**Instructions to follow**
Please, without any pictures, transcribe the lines from the one holding "The image size is (402, 1568)." to the end of the listing, both ends included.

**Raw data**

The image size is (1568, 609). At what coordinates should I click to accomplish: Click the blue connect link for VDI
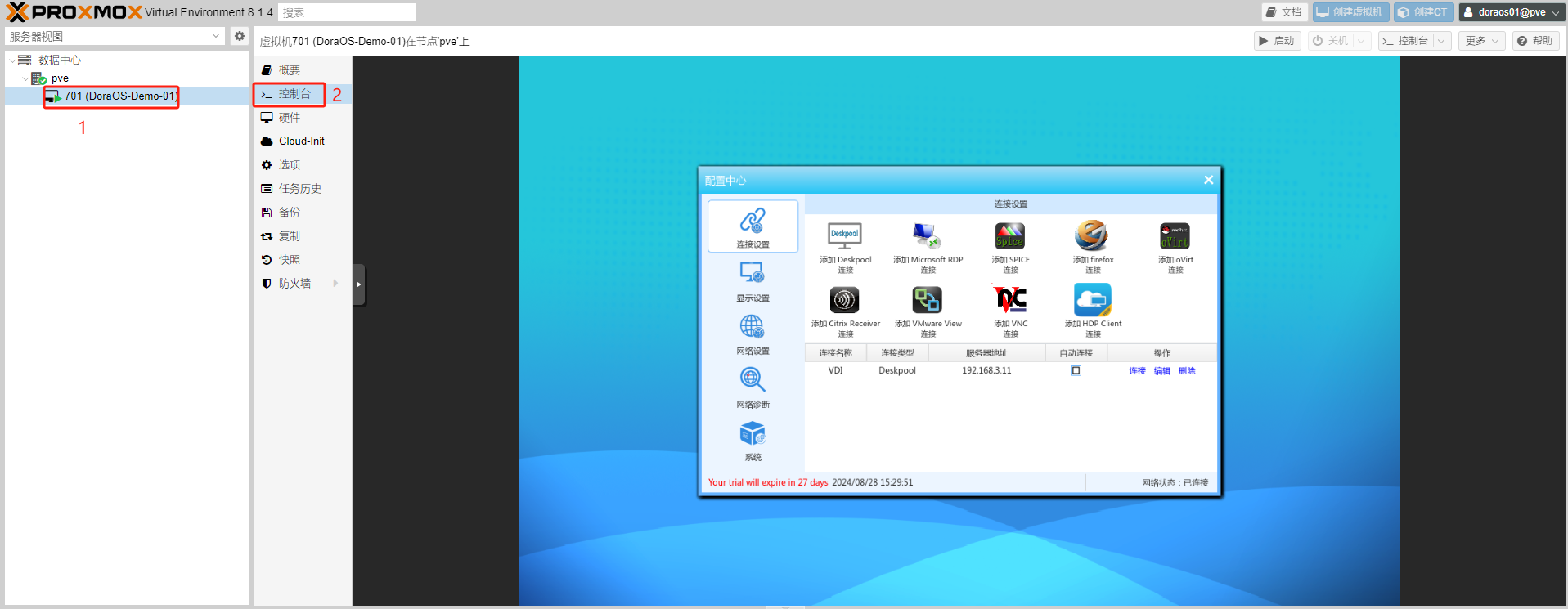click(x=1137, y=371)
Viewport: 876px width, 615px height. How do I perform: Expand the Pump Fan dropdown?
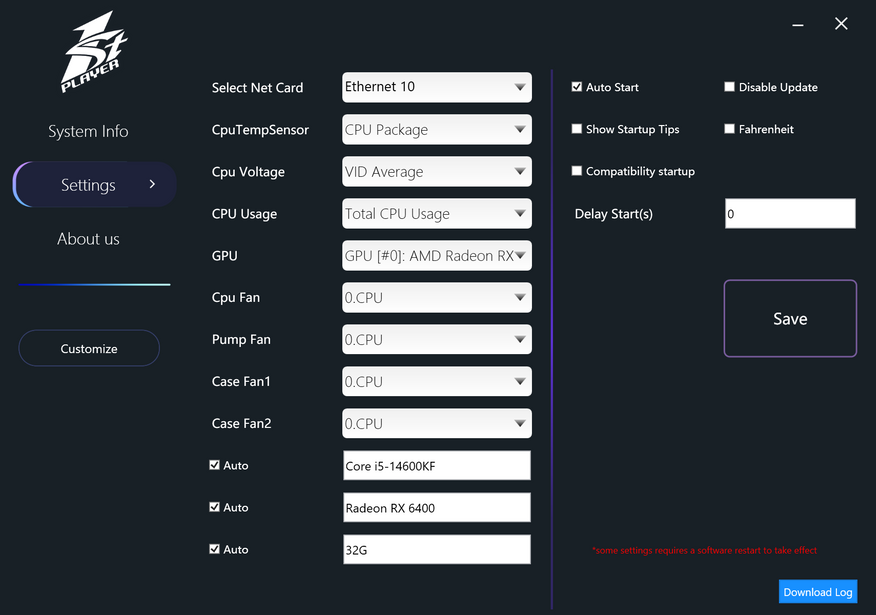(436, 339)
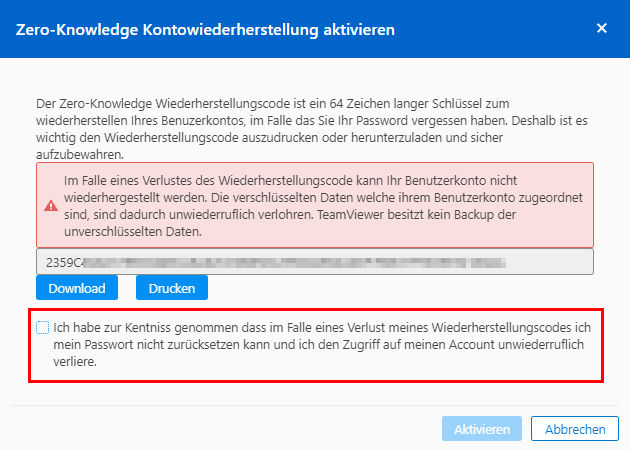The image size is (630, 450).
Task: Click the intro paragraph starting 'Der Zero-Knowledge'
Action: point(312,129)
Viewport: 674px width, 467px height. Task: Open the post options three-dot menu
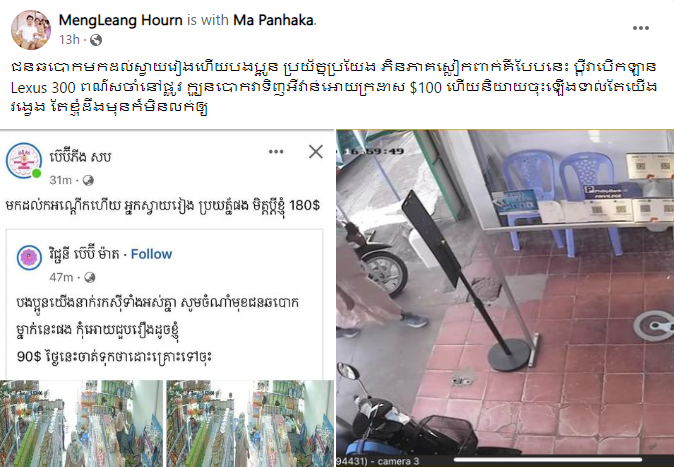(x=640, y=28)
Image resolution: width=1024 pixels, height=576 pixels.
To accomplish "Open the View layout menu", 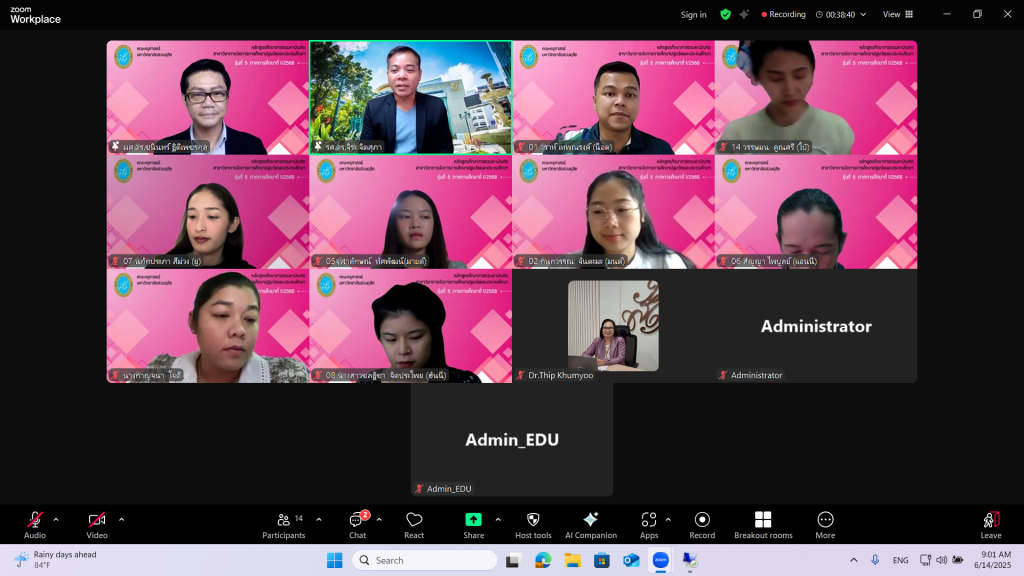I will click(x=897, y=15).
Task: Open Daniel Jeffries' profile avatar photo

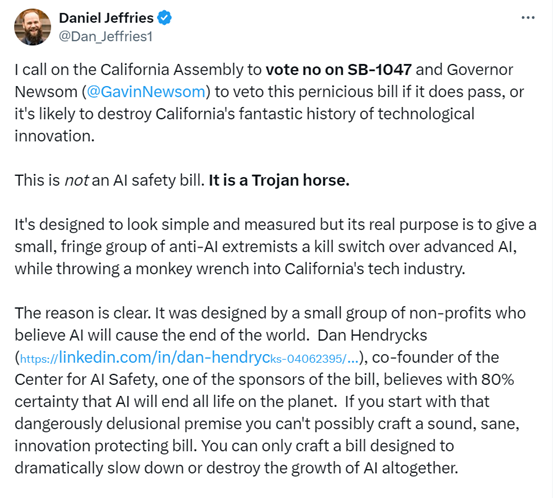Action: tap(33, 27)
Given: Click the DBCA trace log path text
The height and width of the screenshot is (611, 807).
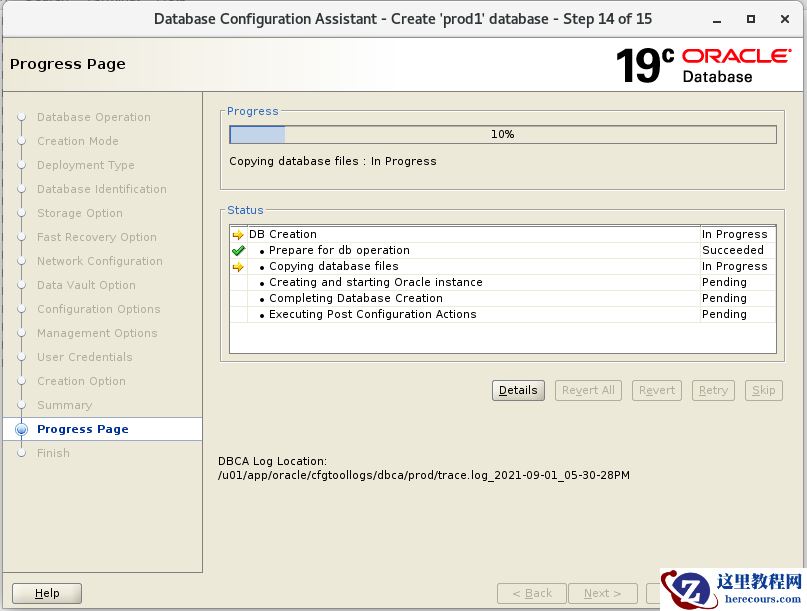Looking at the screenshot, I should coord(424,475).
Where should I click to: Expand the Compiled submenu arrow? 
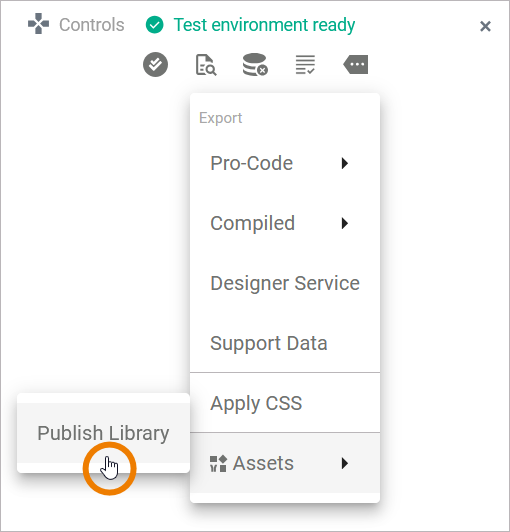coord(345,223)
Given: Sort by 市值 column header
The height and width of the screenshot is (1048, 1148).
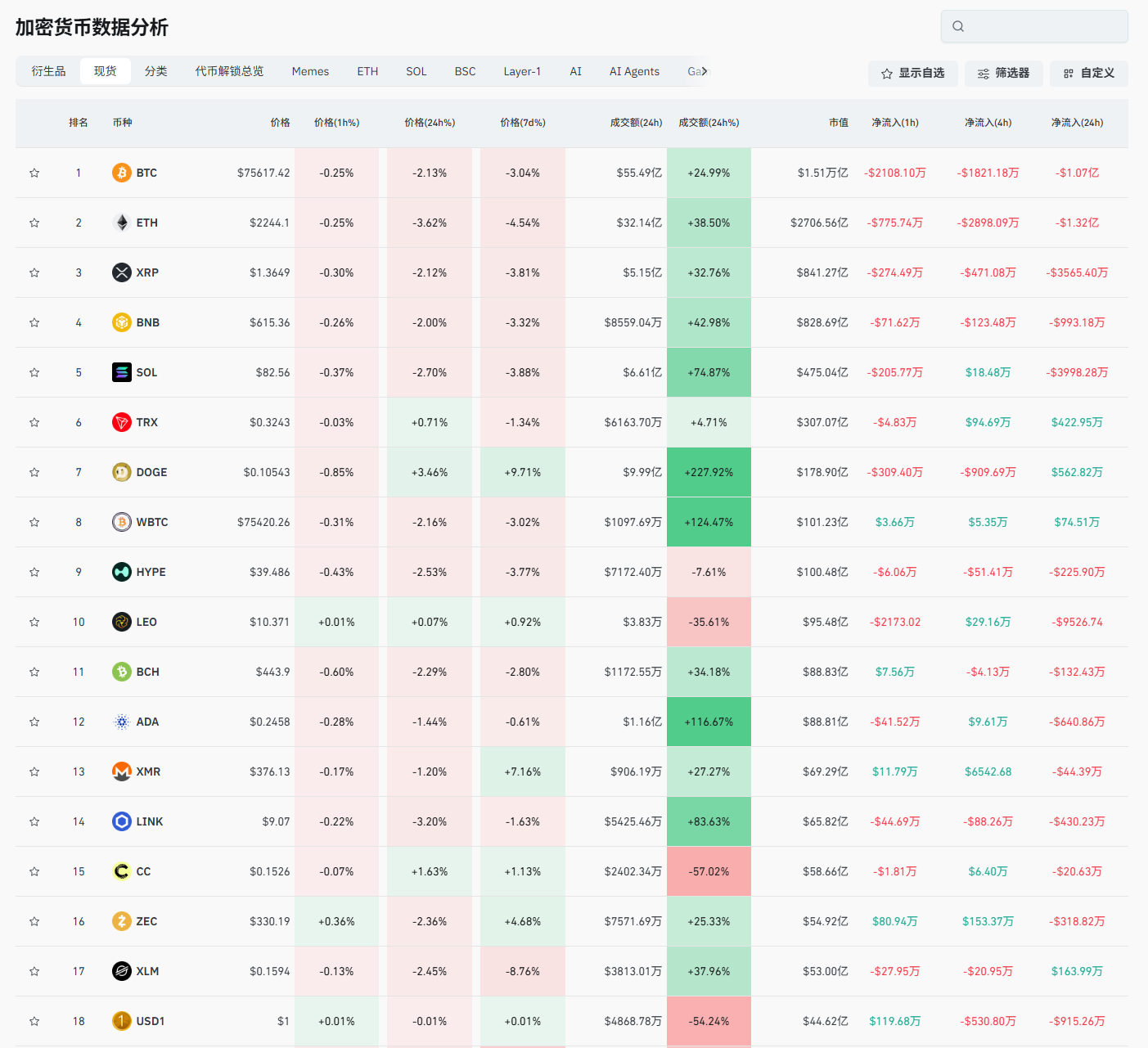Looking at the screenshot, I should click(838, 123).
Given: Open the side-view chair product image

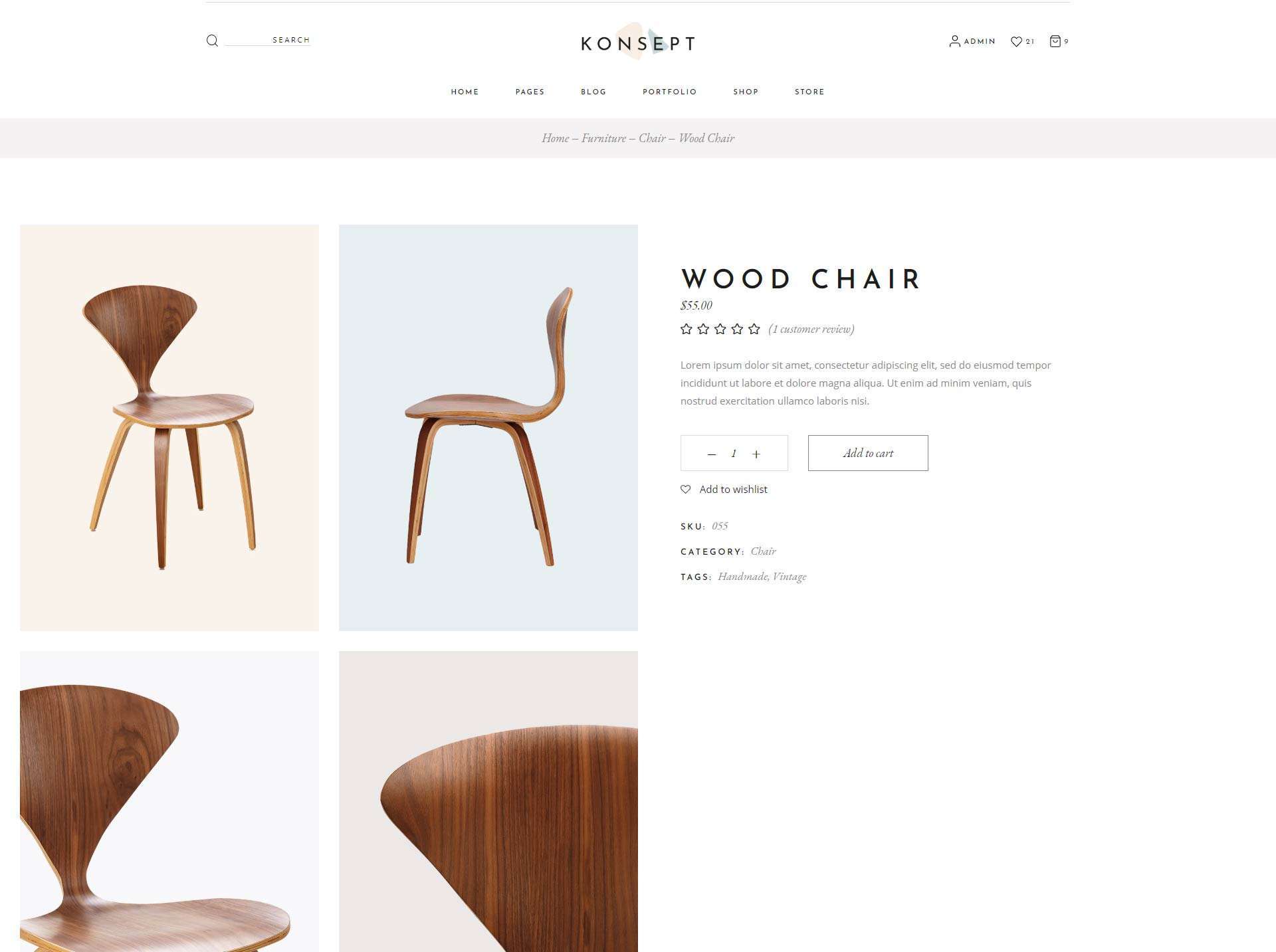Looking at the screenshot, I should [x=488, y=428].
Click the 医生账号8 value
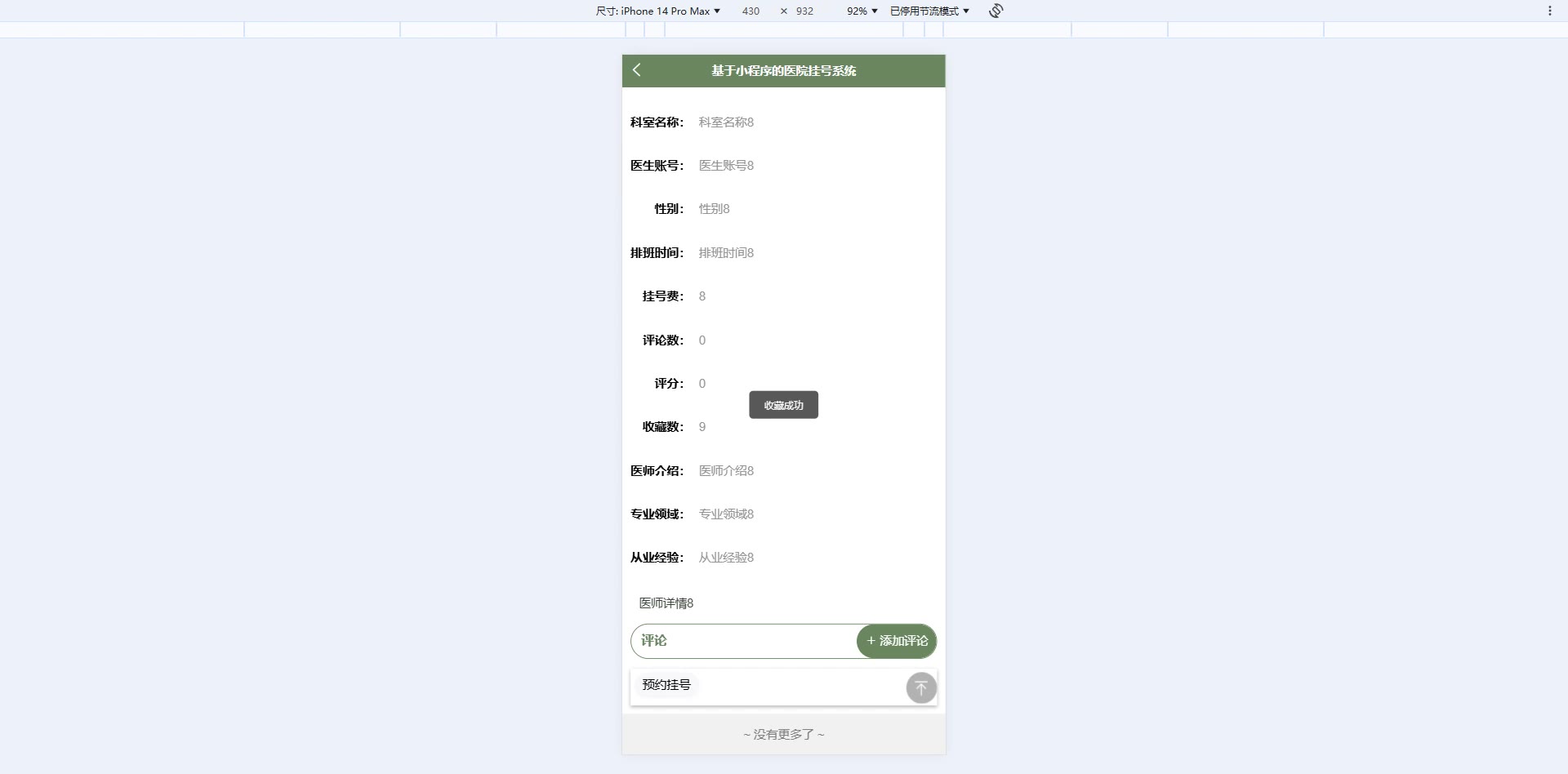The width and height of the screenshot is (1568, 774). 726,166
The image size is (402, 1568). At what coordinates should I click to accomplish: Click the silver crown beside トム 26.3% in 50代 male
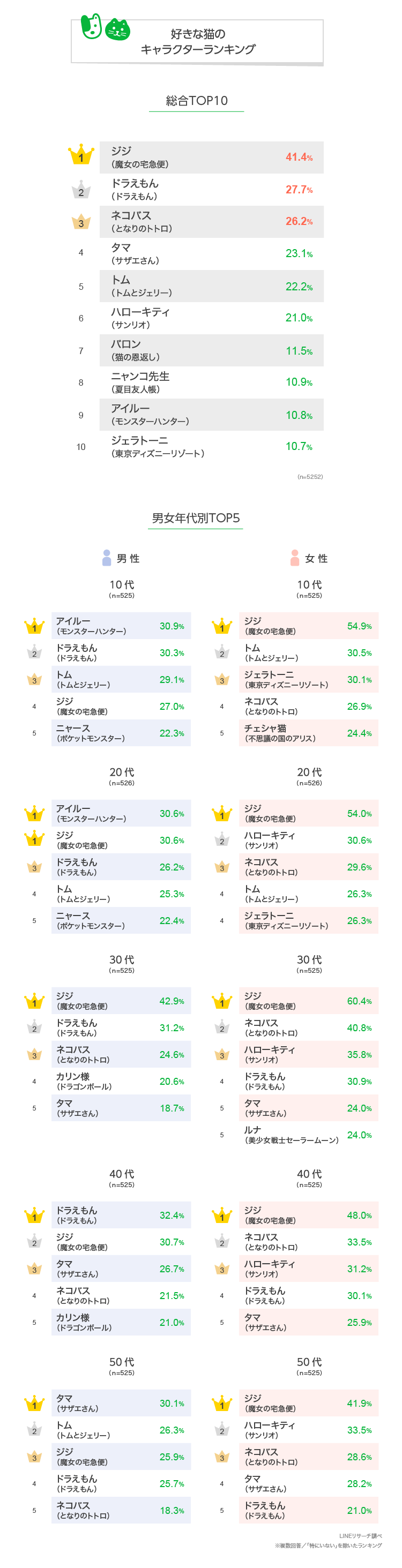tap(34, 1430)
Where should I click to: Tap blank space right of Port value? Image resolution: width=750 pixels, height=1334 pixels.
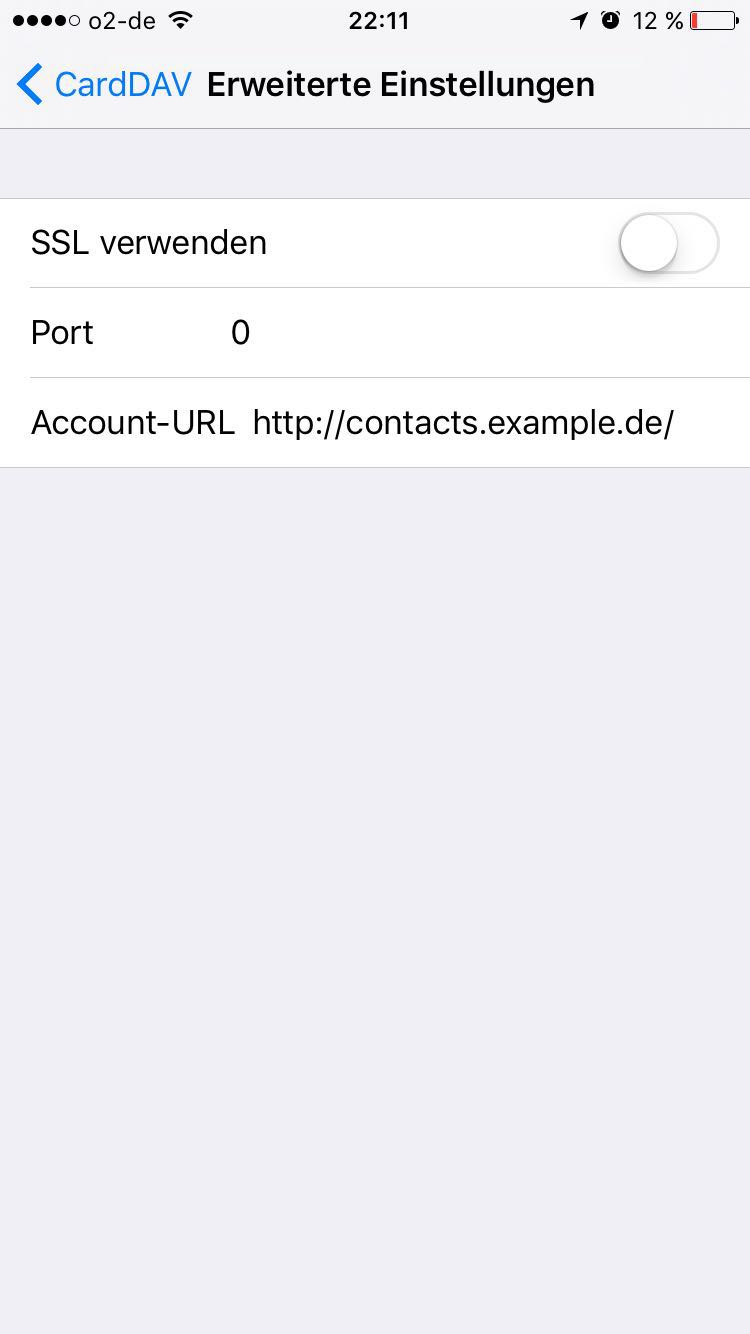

**Final answer**
The image size is (402, 1568). At what coordinates should I click to accomplish: Click the silver crown beside トム 26.3% in 50代 male
tap(34, 1430)
Where should I click to: Tap blank space right of Port value? Image resolution: width=750 pixels, height=1334 pixels.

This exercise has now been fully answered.